Ist unser Planet noch zu retten?
Forschungskolloquium zur Energiewende
2020/08/26 von Markus Meyer
Am 25. August veranstaltete der Fachbereich etit ein weiteres Forschungskolloquium. Thema: Energiethemen der Zukunft. Mit etwa 70 Teilnehmerinnen und Teilnehmern, darunter auch zahlreiche Studierende, zeigte sich bei diesem Forschungskolloquium trotz Corona ein unvermindert anhaltendes Interesse an unseren Kolloquien. Das Kolloquium wurde per Videokonferenz durchgeführt.
Im Grunde interessiert nur eine einzige Frage: Schaffen wir die Energiewende überhaupt? Seit Fukushima und Fridays for Future wissen wir, dass der Energiesektor eine Transformation dringend nötig hat. Das ist leichter gesagt als getan: Atomkraftwerke werden stückweise abgeschaltet und hinterlassen klaffende Löcher in der Versorgung, parallel dazu steigt der Bedarf nach Overlaynetzwerken. Jene transportieren die Windenergie aus Schleswig-Holstein nach Bayern. etit-Dekan Prof. Dr. Khanh adressierte die Energiewende als eine Querschnittsangelegenheit, denn: Expertenwissen aus unterschiedlichen Domänen ist zwar vorhanden, jedoch noch nicht vernetzt. Leitfrage hierbei: Wie können bestehende Energienetze intelligenter genutzt werden?
Nach der Einführung durch Professor Khanh folgte eine Präsentation von Herrn Prof. Dr. rer. nat. Steinke vom Fachgebiet Energieinformationsnetze und -systeme. Immer wieder schickte er die Frage „Schaffen wir die Energiewende?“ auf den Bildschirm der Videokonferenz – und prognostizierte im Falle einer gescheiterten Energiewende zwar kein Ende der Welt, jedoch ein Miozän. Bei einem Miozän handelt es sich um eine geologische Epoche wüstenartiger Temperaturen und Trockenheit. Der Meeresspiegel würde um ca. 100 Meter und mehr ansteigen. Brutales Artensterben. Völkerwanderungen aus den tropischen Regionen (Afrika) hin zu den gemäßigten (Europa).
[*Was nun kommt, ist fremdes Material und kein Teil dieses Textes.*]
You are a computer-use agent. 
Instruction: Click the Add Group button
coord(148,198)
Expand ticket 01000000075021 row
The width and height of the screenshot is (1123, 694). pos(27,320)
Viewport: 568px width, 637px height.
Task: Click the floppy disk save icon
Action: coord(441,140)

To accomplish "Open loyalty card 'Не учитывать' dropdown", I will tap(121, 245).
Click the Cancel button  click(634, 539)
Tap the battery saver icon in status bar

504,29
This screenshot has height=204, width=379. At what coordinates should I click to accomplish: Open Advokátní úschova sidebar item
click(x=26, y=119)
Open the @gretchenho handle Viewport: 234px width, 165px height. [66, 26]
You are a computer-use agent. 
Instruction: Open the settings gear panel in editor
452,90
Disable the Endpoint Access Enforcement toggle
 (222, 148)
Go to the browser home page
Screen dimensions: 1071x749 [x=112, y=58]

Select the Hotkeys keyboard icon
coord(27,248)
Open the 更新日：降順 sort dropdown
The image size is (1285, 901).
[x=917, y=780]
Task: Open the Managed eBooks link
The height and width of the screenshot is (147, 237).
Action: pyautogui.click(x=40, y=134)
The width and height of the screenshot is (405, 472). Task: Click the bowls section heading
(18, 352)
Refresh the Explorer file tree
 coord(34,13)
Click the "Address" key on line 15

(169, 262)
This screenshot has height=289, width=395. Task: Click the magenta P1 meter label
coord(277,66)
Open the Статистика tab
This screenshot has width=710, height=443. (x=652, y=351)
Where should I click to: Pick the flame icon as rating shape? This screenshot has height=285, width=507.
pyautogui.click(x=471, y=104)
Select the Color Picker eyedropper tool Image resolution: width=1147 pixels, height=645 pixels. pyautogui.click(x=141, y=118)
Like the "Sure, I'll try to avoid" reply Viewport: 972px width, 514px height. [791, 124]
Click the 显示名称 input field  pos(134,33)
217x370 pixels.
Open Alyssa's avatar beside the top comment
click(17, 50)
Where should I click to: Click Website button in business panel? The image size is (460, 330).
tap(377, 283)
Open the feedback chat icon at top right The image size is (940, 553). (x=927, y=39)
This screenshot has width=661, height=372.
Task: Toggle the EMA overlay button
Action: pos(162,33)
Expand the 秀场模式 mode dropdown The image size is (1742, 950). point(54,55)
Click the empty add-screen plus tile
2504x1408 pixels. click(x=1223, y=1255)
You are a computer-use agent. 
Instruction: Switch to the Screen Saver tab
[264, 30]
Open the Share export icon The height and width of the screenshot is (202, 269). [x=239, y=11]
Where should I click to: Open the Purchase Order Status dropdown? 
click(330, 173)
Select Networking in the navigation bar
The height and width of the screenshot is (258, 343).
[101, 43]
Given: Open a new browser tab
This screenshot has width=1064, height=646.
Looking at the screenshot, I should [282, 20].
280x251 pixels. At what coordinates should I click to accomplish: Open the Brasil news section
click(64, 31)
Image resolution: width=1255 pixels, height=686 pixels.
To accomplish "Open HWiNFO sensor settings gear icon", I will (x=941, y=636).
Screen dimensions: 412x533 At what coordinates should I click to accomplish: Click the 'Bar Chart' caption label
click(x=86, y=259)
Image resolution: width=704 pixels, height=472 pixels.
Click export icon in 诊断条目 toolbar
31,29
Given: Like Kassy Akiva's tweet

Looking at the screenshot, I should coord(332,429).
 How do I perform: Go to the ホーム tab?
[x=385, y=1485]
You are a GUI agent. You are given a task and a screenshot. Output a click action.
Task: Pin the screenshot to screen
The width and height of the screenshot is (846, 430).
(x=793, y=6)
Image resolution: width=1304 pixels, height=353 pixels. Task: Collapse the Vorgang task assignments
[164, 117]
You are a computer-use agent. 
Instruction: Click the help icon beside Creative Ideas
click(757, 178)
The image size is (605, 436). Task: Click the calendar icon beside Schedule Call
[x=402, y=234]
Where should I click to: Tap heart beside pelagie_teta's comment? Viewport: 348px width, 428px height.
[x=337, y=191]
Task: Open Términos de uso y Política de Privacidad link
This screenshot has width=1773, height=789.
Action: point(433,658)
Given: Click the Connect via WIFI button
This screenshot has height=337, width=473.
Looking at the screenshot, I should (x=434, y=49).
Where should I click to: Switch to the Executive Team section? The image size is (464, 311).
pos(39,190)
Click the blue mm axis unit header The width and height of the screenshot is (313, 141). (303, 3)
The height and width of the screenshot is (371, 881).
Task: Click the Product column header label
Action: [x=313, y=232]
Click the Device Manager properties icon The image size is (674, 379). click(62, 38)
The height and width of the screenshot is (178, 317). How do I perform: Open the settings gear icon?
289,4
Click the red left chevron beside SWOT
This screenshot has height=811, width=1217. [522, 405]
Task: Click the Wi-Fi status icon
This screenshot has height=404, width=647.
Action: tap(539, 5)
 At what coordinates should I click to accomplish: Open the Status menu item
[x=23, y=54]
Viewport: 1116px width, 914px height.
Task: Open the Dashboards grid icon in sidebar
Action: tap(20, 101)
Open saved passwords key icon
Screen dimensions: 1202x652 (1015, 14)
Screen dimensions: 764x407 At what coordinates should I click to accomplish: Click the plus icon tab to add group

Die Niederlande kämen ins Guinness-Buch der Rekorde als weltweit größte Badewanne. Die TU Darmstadt als zementenes Korallenriff?
Persönliche Überzeugung gefragt
Bedeutende Konsequenzen. Dabei darf eines nicht außer Acht gelassen werden: Professor Steinke betonte in seiner Präsentation, dass gerade Politiker und Manager sich in erster Linie nicht für unseren Planeten verantwortlich sehen, sondern für ihre Parteien, Unternehmen oder Allianzen. Käme ein moralisch aufgeweckter Politiker dennoch auf die Idee, ab jetzt eine CO2-Bepreisung von 200 Euro pro Tonne zu veranschlagen – was für Planet Erde in etwa so rettend wäre wie für die Wirtschaft ein Desaster – kann dieser Politiker sich schon darauf einstellen, von Volk und Wirtschaft achtkantig aus dem Parlament diskreditiert zu werden.
Steinke führte hier den Begriff eines CTM ein, also eines Career Terminating Move. Auch Manager sind CTM-gefährdet: Welcher Manager würde seine Karriere schon für die Entwicklung experimenteller Elektroautos riskieren, die am Ende niemand kauft? Daraus ergibt sich: Transformationen im Energiesektor brauchen eine starke persönliche Überzeugung. Fast immer fehlt sie.
Energiewende in Portionen?
Im Anschluss eine Präsentation von Prof. Dr. Nießen vom Fachgebiet Technik und Ökonomie Multimodaler Energiesysteme. Für ihn lautet die Antwort auf die Frage, ob wir die Energiewende schaffen: „Ja, schaffen wir, solange wir folgendes beachten…“ Es folgte die Schilderung einer Prognose aus dem Hause Siemens. Die Prognose glaubt eine Rettung für den Klimawandel zu wissen, solange wir beachten, dass die unterschiedlichen Schritte zur Energiewende mit unterschiedlichen Kostendimensionen zusammenhängen, und wir – zur erfolgreichen Energiewende – die Energiewende in sinnvolle Einzelschritte gliedern müssten: Coal-to-Gas-Shift, Dekarbonisierung, E-Mobilität…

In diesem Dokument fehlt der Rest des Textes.